Deux refus qui ne sont pas neutres. Mediapart a transmis à l'AFP un mail par lequel le FN refuse d'accréditer la journaliste qui couvre le parti pour ce site d'information en ligne: "Nous ne pouvons donner suite à votre demande d'accréditation au congrès du Front national en raison du grand nombre de journalistes et photographes pour des raisons de sécurité", est-il affirmé.

Une source au FN a confirmé que Mediapart n'était pas accrédité, tout en précisant que l'accès au congrès avait aussi été refusé au Petit Journal.

OEil pour oeil, dent pour dent

Le FN refuse régulièrement à ces deux médias l'accès à ses évènements. En septembre, une journaliste de Mediapart avait pu suivre normalement à l'Université d'été des jeunes FN à Fréjus, le samedi matin, avant de s'en voir refuser l'accès dans l'après-midi. Plusieurs journalistes avaient alors décidé de ne pas se rendre aux travaux de l'après-midi.

"Mediapart a organisé toute une série de débats pendant la présidentielle. Ils ont dit clairement dans un texte: 'Nous inviterons tous les candidats à la présidentielle sauf Marine Le Pen.' S'ils invitent tout le monde sauf moi, moi j'invite tous les journalistes sauf Mediapart (...).
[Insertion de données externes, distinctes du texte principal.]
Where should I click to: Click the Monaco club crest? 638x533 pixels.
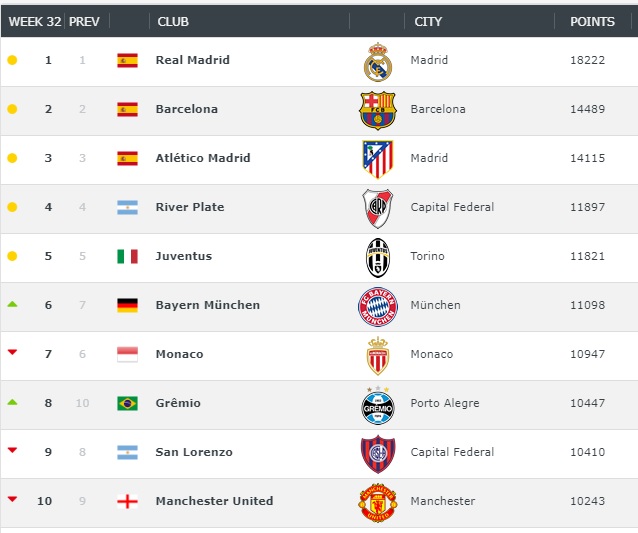click(x=378, y=356)
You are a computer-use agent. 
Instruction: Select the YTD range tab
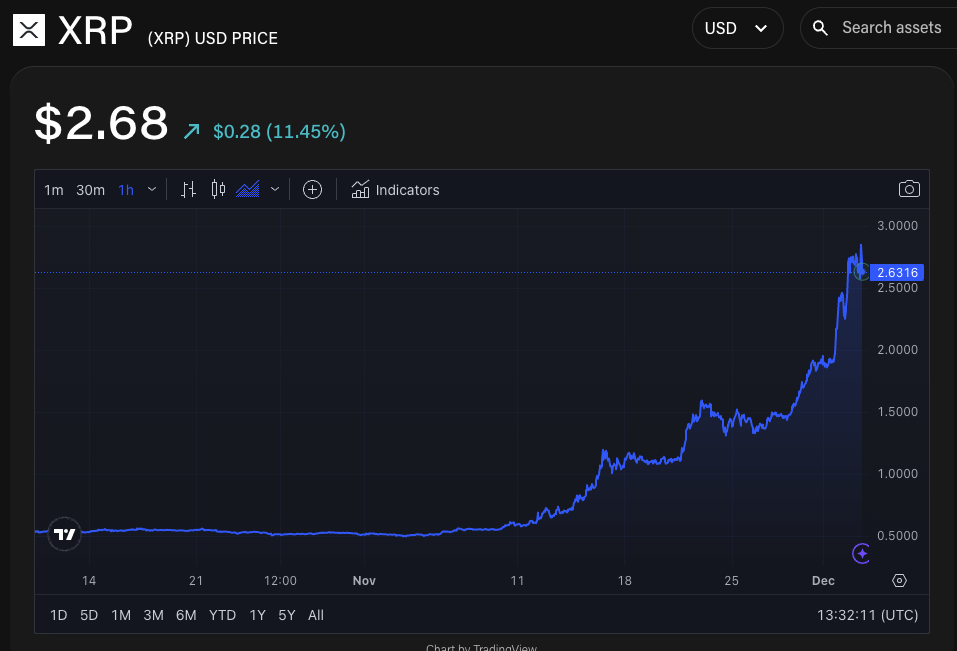click(222, 615)
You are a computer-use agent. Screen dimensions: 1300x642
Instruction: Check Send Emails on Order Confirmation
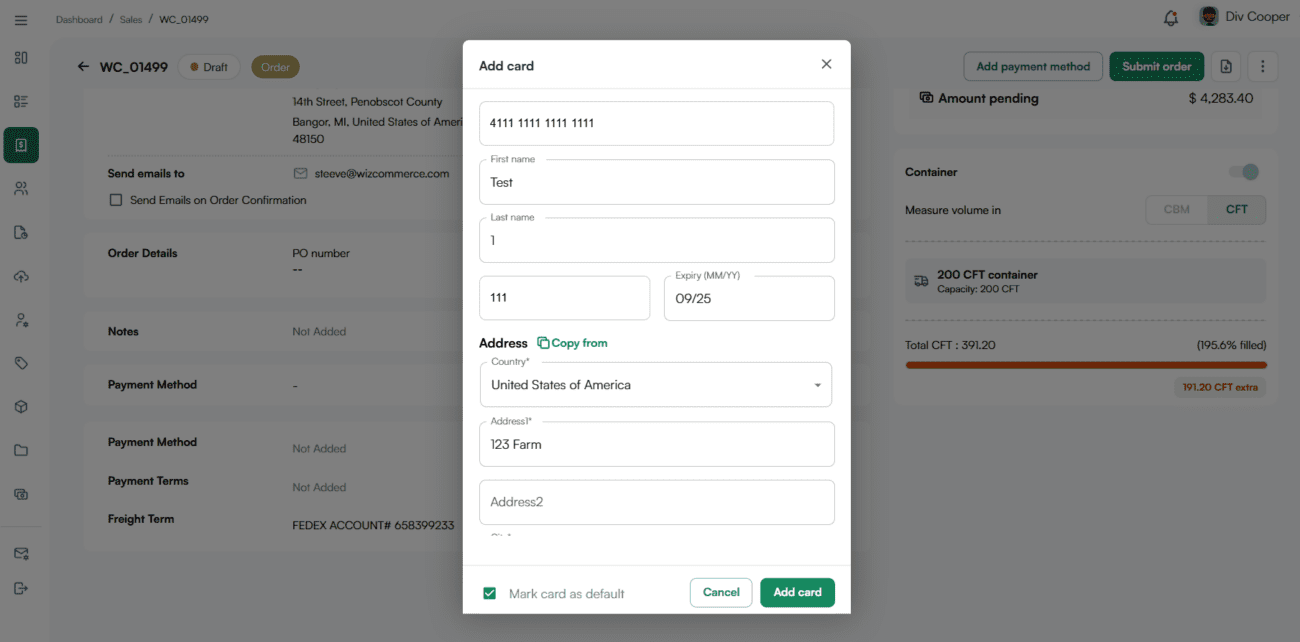pos(116,200)
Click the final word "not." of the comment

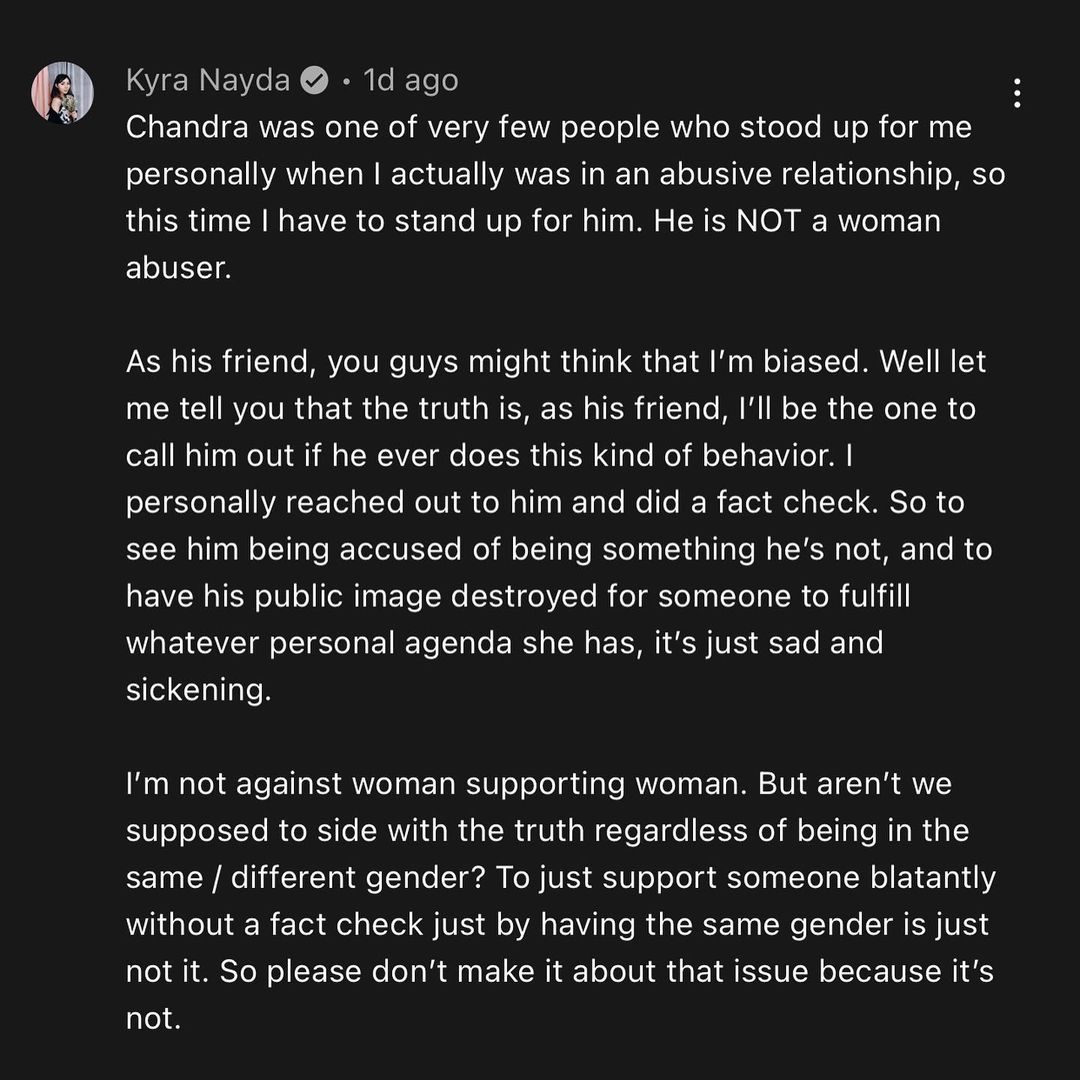[153, 1018]
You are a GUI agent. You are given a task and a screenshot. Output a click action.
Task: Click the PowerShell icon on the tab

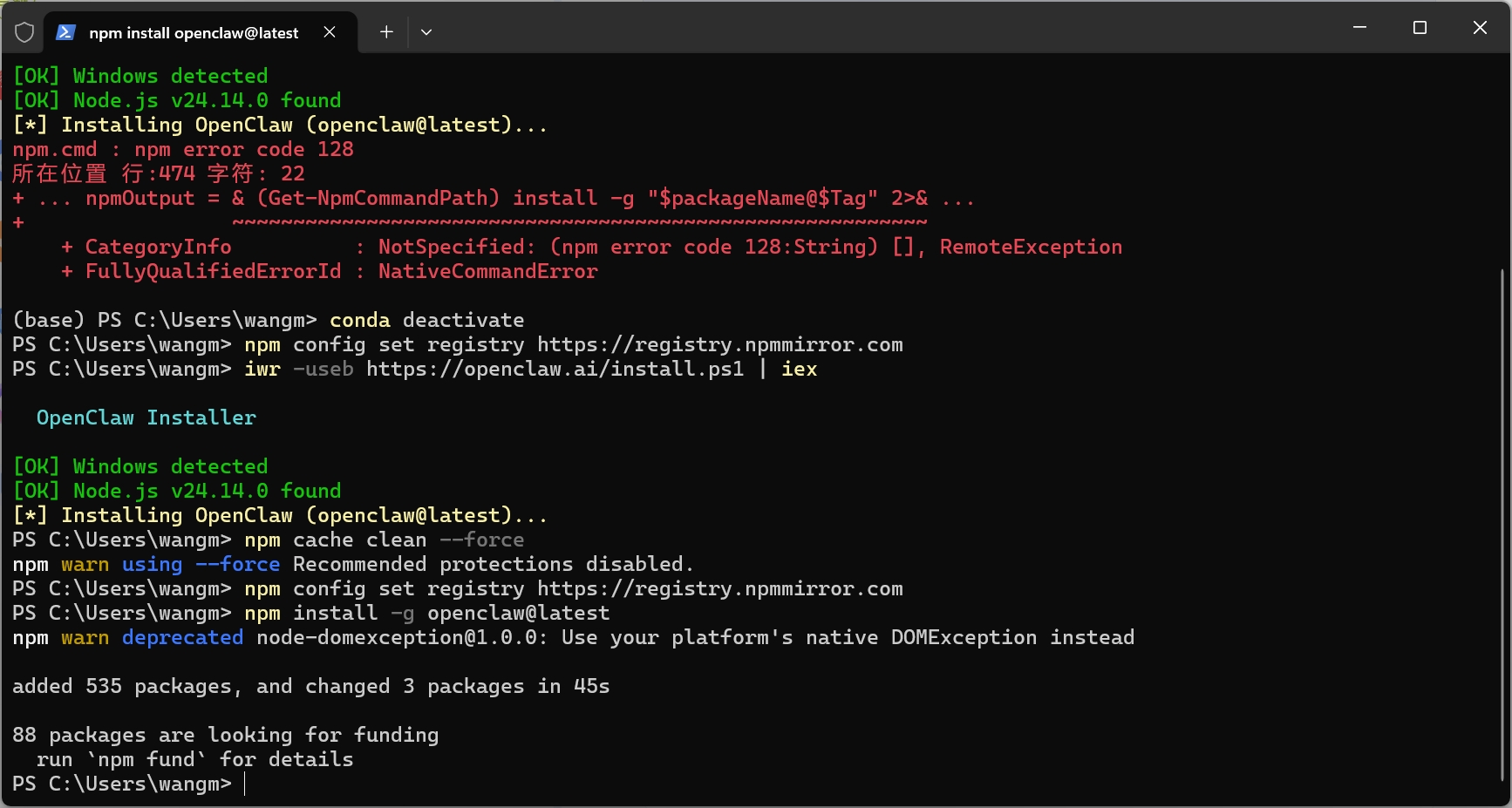[65, 32]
En faisant ça, ils rompent avec la déontologie journalistique", avait répliqué Marine Le Pen Le Pen quelques jours après.

"Mediapart gêne la communication du FN"

"Par nos enquêtes, tant sur les liens de Marine Le Pen avec les ultras de l'extrême droite qu'avec nos révélations sur le financement du FN par une banque russe, on vient gêner la grande entreprise de communication de Marine Le Pen", a réagi auprès de l'AFP François Bonnet, l'un des cofondateurs du site.

"Marine Le Pen n'a toujours pas compris qu'en démocratie une presse est libre et doit être autorisée à couvrir les partis avec les choix éditoriaux des médias et non les siens", a-t-il poursuivi. Il souligne que l'accès de Mediapart à des rendez-vous FN a été refusé "trois fois en un an".